I worked at a company like that. It was filled with industry leaders, but it had developed a culture of saying 'no', we tried that and it didn't work etc. Everything just stayed the same and progress halted. When the old brigade retired or moved elsewhere, fresh blood came in. Without the blinkered view of what had been tried before they tackled the same problems differently and succeeded. The company took off and it became a bloody great place to work again.
 

boyo

Mark Ella (57)
I worked at a company like that. It was filled with industry leaders, but it had developed a culture of saying 'no', we tried that and it didn't work etc. Everything just stayed the same and progress halted. When the old brigade retired or moved elsewhere, fresh blood came in. Without the blinkered view of what had been tried before they tackled the same problems differently and succeeded. The company took off and it became a bloody great place to work again.


Was it headed by a bloke called Tony?
 

Forcefield

Ken Catchpole (46)
Sydney is always going to produce the majority of elite level rugby players simply because it is a city of 3 or 4 million people, which also happens to be to place where most rugby is played. It's the same reason as Melbourne produces more Aussie rules players than Perth or Sydney. There's no anti-anyone bias in that it's just maths.


See I don't know if I agree with that. Having a quick look over the Brumbies squad, I'd have thought less than 50% could be considered products of Sydney club rugby. To be fair, the Force are pretty close to being less than 50% Sydney products. Maybe my argument is a pointless one.
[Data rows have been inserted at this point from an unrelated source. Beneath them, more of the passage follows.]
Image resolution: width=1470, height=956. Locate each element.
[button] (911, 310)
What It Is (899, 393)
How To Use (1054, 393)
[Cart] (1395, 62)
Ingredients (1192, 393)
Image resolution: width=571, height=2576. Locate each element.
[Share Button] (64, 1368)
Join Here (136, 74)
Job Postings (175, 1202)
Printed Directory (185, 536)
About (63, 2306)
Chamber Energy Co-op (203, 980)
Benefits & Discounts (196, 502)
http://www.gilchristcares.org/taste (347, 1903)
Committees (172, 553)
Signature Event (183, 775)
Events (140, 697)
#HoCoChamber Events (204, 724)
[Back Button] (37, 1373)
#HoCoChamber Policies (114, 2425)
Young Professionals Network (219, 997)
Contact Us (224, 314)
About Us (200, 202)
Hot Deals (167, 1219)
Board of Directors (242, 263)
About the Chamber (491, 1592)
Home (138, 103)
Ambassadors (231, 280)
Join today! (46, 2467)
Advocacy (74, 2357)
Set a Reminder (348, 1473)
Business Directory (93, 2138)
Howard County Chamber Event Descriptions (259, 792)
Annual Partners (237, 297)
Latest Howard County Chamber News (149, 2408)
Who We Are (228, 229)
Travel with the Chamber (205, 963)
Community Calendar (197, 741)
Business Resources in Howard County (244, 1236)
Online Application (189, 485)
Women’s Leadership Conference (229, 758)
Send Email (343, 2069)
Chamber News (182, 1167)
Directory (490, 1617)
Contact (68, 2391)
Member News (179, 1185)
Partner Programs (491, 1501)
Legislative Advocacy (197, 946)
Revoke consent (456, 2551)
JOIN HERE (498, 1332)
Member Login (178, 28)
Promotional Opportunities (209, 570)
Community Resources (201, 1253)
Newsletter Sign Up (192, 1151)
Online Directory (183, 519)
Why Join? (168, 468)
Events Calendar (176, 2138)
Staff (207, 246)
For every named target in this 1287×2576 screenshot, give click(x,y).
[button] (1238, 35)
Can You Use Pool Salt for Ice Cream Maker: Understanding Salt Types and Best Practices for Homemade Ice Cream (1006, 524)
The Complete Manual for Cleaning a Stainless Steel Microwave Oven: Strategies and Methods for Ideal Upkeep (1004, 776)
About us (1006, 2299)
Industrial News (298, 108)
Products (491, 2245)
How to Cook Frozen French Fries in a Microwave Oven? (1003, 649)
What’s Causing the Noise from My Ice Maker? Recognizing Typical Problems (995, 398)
I honestly believe the Force are capable of sustaining over 50% locally developed players. That will happen a lot quicker if we get the handful of guys who are almost ready into regular high quality competition in which they are receiving feedback and coaching from Force coaches. The same is true of the Rebels. The Brumbies would also benefit. Jake White's intuition has paid off in spades for some guys like Jesse Mogg. How many more Moggs are there out there that aren't getting the chance.
 

Inside Shoulder

Nathan Sharpe (72)
See I don't know if I agree with that. Having a quick look over the Brumbies squad, I'd have thought less than 50% could be considered products of Sydney club rugby. To be fair, the Force are pretty close to being less than 50% Sydney products. Maybe my argument is a pointless one.

I honestly believe the Force are capable of sustaining over 50% locally developed players. That will happen a lot quicker if we get the handful of guys who are almost ready into regular high quality competition in which they are receiving feedback and coaching from Force coaches. The same is true of the Rebels. The Brumbies would also benefit. Jake White's intuition has paid off in spades for some guys like Jesse Mogg. How many more Moggs are there out there that aren't getting the chance.
Do you maintain those percentages if Brisbane born and bred players are included?
 

Forcefield

Ken Catchpole (46)
No. I definitely don't. I think we'd be 30% non NSW or QLD. But that wasn't the point.

The Force squad currently has 13% local players (more if EPS is included). That's double what it was last season and I think it will only rise from this point onwards. I'd like the percentage of local players to be higher than that of NSW or QLD players in 5 years. If we keep recruiting from South Africa, that might not be such a long bow to draw.